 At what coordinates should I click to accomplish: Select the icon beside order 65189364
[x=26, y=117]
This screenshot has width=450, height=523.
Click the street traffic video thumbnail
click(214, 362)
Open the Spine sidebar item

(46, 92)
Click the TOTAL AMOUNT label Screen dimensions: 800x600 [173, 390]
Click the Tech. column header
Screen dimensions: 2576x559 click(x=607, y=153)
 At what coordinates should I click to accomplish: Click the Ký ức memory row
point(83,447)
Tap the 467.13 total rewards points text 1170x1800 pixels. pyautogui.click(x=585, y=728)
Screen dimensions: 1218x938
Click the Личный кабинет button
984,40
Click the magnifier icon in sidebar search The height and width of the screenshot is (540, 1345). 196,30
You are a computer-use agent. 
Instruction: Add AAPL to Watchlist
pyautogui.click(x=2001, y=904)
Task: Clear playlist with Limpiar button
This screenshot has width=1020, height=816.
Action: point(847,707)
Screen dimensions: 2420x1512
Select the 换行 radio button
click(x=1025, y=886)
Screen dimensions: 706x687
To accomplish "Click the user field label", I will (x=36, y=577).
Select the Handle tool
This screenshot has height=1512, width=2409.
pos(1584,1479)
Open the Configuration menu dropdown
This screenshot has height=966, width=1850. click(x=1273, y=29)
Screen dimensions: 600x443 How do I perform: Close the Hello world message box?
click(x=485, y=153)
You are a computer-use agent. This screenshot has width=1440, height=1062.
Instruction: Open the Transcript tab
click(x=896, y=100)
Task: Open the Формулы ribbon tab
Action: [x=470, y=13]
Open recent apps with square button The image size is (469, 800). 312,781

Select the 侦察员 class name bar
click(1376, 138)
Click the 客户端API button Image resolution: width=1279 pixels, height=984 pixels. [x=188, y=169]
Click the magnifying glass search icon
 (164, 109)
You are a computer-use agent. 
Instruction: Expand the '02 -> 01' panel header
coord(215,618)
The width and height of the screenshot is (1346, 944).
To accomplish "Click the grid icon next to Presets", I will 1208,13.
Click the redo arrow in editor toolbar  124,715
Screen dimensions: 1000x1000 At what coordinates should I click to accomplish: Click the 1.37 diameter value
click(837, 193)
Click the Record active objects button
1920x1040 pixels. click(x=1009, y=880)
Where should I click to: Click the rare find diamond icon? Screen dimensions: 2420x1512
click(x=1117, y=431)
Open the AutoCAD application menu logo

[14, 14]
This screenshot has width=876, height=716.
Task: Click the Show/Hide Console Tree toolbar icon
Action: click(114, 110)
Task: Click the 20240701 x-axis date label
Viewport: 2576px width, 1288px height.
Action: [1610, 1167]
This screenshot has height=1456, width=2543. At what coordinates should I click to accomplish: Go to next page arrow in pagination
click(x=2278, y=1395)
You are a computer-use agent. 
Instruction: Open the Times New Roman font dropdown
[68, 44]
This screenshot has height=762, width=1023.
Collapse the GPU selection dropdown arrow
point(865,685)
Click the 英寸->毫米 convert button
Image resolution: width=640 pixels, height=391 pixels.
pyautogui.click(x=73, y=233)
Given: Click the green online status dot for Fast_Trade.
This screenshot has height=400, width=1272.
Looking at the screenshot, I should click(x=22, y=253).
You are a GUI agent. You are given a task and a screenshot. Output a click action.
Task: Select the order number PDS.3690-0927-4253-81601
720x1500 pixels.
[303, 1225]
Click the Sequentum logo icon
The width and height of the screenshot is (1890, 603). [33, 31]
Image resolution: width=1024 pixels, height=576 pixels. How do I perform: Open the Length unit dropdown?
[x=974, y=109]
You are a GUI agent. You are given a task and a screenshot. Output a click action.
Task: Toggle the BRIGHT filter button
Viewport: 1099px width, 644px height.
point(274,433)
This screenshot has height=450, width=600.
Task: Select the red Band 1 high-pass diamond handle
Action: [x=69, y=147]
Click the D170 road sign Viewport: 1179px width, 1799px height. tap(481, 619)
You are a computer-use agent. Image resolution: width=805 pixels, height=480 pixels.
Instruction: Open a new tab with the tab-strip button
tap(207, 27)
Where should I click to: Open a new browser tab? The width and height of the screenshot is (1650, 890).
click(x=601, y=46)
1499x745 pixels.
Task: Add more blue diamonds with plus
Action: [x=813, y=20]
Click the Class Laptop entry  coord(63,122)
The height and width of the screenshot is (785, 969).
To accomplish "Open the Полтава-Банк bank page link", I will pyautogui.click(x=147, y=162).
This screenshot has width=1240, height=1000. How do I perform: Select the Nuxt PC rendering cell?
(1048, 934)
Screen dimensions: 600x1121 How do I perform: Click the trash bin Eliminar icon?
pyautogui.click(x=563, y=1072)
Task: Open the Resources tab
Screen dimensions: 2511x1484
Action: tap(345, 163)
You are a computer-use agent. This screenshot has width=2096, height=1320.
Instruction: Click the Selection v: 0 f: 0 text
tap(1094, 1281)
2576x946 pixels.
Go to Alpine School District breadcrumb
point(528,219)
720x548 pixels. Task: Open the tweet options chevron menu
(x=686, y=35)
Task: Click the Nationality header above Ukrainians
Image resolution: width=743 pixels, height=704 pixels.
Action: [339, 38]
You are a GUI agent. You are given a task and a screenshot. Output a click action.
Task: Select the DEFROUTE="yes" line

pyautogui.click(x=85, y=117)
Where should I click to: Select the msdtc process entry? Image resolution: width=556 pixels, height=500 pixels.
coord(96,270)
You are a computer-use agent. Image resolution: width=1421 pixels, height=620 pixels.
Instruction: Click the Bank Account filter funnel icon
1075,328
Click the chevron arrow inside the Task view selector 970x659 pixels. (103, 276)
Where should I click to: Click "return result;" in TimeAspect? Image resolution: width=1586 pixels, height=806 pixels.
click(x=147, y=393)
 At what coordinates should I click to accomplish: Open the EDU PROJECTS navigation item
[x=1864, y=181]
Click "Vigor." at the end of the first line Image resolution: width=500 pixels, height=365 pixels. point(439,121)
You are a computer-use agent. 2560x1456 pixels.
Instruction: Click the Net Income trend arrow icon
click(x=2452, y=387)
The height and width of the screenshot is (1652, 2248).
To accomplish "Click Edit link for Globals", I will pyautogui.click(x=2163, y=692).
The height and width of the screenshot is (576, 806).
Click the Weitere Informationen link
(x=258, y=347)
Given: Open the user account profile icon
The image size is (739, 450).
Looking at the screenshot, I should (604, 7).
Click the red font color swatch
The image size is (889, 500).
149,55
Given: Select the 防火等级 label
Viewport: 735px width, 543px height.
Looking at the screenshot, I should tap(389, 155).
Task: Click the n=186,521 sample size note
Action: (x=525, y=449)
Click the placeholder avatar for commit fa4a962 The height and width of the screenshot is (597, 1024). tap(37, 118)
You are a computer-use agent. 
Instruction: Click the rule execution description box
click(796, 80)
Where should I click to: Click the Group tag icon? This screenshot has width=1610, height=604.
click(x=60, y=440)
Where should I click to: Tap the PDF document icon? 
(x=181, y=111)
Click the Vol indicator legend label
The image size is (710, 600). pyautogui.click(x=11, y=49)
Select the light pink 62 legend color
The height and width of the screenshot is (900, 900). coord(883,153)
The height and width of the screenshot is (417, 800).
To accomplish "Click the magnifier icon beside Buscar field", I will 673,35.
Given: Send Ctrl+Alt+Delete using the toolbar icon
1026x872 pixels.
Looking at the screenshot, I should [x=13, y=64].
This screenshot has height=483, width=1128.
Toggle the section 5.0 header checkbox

# PROMPT
Rewrite the data above, replacing each occurrence of "Instruction" with "Goal" and leaving all other text unchanged.

# OUTPUT OF THE EXERCISE
 At what coordinates should I click to accomplish: Select the icon beside order 65189364
[x=26, y=117]
This screenshot has width=450, height=523.
Click the street traffic video thumbnail
click(214, 362)
Open the Spine sidebar item

(46, 92)
Click the TOTAL AMOUNT label Screen dimensions: 800x600 [173, 390]
Click the Tech. column header
Screen dimensions: 2576x559 click(x=607, y=153)
 At what coordinates should I click to accomplish: Click the Ký ức memory row
point(83,447)
Tap the 467.13 total rewards points text 1170x1800 pixels. pyautogui.click(x=585, y=728)
Screen dimensions: 1218x938
Click the Личный кабинет button
984,40
Click the magnifier icon in sidebar search The height and width of the screenshot is (540, 1345). 196,30
You are a computer-use agent. 
Goal: Add AAPL to Watchlist
pyautogui.click(x=2001, y=904)
Task: Clear playlist with Limpiar button
This screenshot has width=1020, height=816.
Action: point(847,707)
Screen dimensions: 2420x1512
Select the 换行 radio button
click(x=1025, y=886)
Screen dimensions: 706x687
To accomplish "Click the user field label", I will (x=36, y=577).
Select the Handle tool
This screenshot has height=1512, width=2409.
pos(1584,1479)
Open the Configuration menu dropdown
This screenshot has height=966, width=1850. click(x=1273, y=29)
Screen dimensions: 600x443 How do I perform: Close the Hello world message box?
click(x=485, y=153)
You are a computer-use agent. This screenshot has width=1440, height=1062.
Goal: Open the Transcript tab
click(x=896, y=100)
Task: Open the Формулы ribbon tab
Action: [x=470, y=13]
Open recent apps with square button The image size is (469, 800). 312,781

Select the 侦察员 class name bar
click(1376, 138)
Click the 客户端API button Image resolution: width=1279 pixels, height=984 pixels. [x=188, y=169]
Click the magnifying glass search icon
 (164, 109)
You are a computer-use agent. 
Goal: Expand the '02 -> 01' panel header
coord(215,618)
The width and height of the screenshot is (1346, 944).
To accomplish "Click the grid icon next to Presets", I will 1208,13.
Click the redo arrow in editor toolbar  124,715
Screen dimensions: 1000x1000 At what coordinates should I click to accomplish: Click the 1.37 diameter value
click(837, 193)
Click the Record active objects button
1920x1040 pixels. click(x=1009, y=880)
Where should I click to: Click the rare find diamond icon? Screen dimensions: 2420x1512
click(x=1117, y=431)
Open the AutoCAD application menu logo

[14, 14]
This screenshot has width=876, height=716.
Task: Click the Show/Hide Console Tree toolbar icon
Action: click(114, 110)
Task: Click the 20240701 x-axis date label
Viewport: 2576px width, 1288px height.
Action: [1610, 1167]
This screenshot has height=1456, width=2543. At what coordinates should I click to accomplish: Go to next page arrow in pagination
click(x=2278, y=1395)
You are a computer-use agent. 
Goal: Open the Times New Roman font dropdown
[68, 44]
This screenshot has height=762, width=1023.
Collapse the GPU selection dropdown arrow
point(865,685)
Click the 英寸->毫米 convert button
Image resolution: width=640 pixels, height=391 pixels.
pyautogui.click(x=73, y=233)
Given: Click the green online status dot for Fast_Trade.
This screenshot has height=400, width=1272.
Looking at the screenshot, I should click(x=22, y=253).
You are a GUI agent. You are given a task and a screenshot. Output a click action.
Task: Select the order number PDS.3690-0927-4253-81601
720x1500 pixels.
[303, 1225]
Click the Sequentum logo icon
The width and height of the screenshot is (1890, 603). [33, 31]
Image resolution: width=1024 pixels, height=576 pixels. How do I perform: Open the Length unit dropdown?
[x=974, y=109]
You are a GUI agent. You are given a task and a screenshot. Output a click action.
Task: Toggle the BRIGHT filter button
Viewport: 1099px width, 644px height.
point(274,433)
This screenshot has height=450, width=600.
Task: Select the red Band 1 high-pass diamond handle
Action: [x=69, y=147]
Click the D170 road sign Viewport: 1179px width, 1799px height. tap(481, 619)
You are a computer-use agent. Image resolution: width=805 pixels, height=480 pixels.
Goal: Open a new tab with the tab-strip button
tap(207, 27)
Where should I click to: Open a new browser tab? The width and height of the screenshot is (1650, 890).
click(x=601, y=46)
1499x745 pixels.
Task: Add more blue diamonds with plus
Action: [x=813, y=20]
Click the Class Laptop entry  coord(63,122)
The height and width of the screenshot is (785, 969).
To accomplish "Open the Полтава-Банк bank page link", I will pyautogui.click(x=147, y=162).
This screenshot has width=1240, height=1000. How do I perform: Select the Nuxt PC rendering cell?
(1048, 934)
Screen dimensions: 600x1121 How do I perform: Click the trash bin Eliminar icon?
pyautogui.click(x=563, y=1072)
Task: Open the Resources tab
Screen dimensions: 2511x1484
Action: tap(345, 163)
You are a computer-use agent. This screenshot has width=2096, height=1320.
Goal: Click the Selection v: 0 f: 0 text
tap(1094, 1281)
2576x946 pixels.
Go to Alpine School District breadcrumb
point(528,219)
720x548 pixels. Task: Open the tweet options chevron menu
(x=686, y=35)
Task: Click the Nationality header above Ukrainians
Image resolution: width=743 pixels, height=704 pixels.
Action: [339, 38]
You are a GUI agent. You are given a task and a screenshot. Output a click action.
Task: Select the DEFROUTE="yes" line

pyautogui.click(x=85, y=117)
Where should I click to: Select the msdtc process entry? Image resolution: width=556 pixels, height=500 pixels.
coord(96,270)
You are a computer-use agent. Image resolution: width=1421 pixels, height=620 pixels.
Goal: Click the Bank Account filter funnel icon
1075,328
Click the chevron arrow inside the Task view selector 970x659 pixels. (103, 276)
Where should I click to: Click "return result;" in TimeAspect? Image resolution: width=1586 pixels, height=806 pixels.
click(x=147, y=393)
 At what coordinates should I click to accomplish: Open the EDU PROJECTS navigation item
[x=1864, y=181]
Click "Vigor." at the end of the first line Image resolution: width=500 pixels, height=365 pixels. point(439,121)
You are a computer-use agent. 2560x1456 pixels.
Goal: Click the Net Income trend arrow icon
click(x=2452, y=387)
The height and width of the screenshot is (1652, 2248).
To accomplish "Click Edit link for Globals", I will pyautogui.click(x=2163, y=692).
The height and width of the screenshot is (576, 806).
Click the Weitere Informationen link
(x=258, y=347)
Given: Open the user account profile icon
The image size is (739, 450).
Looking at the screenshot, I should (604, 7).
Click the red font color swatch
The image size is (889, 500).
149,55
Given: Select the 防火等级 label
Viewport: 735px width, 543px height.
Looking at the screenshot, I should tap(389, 155).
Task: Click the n=186,521 sample size note
Action: (x=525, y=449)
Click the placeholder avatar for commit fa4a962 The height and width of the screenshot is (597, 1024). tap(37, 118)
You are a computer-use agent. 
Goal: Click the rule execution description box
click(796, 80)
Where should I click to: Click the Group tag icon? This screenshot has width=1610, height=604.
click(x=60, y=440)
Where should I click to: Tap the PDF document icon? 
(x=181, y=111)
Click the Vol indicator legend label
The image size is (710, 600). pyautogui.click(x=11, y=49)
Select the light pink 62 legend color
The height and width of the screenshot is (900, 900). coord(883,153)
The height and width of the screenshot is (417, 800).
To accomplish "Click the magnifier icon beside Buscar field", I will 673,35.
Given: Send Ctrl+Alt+Delete using the toolbar icon
1026x872 pixels.
Looking at the screenshot, I should [x=13, y=64].
This screenshot has height=483, width=1128.
Toggle the section 5.0 header checkbox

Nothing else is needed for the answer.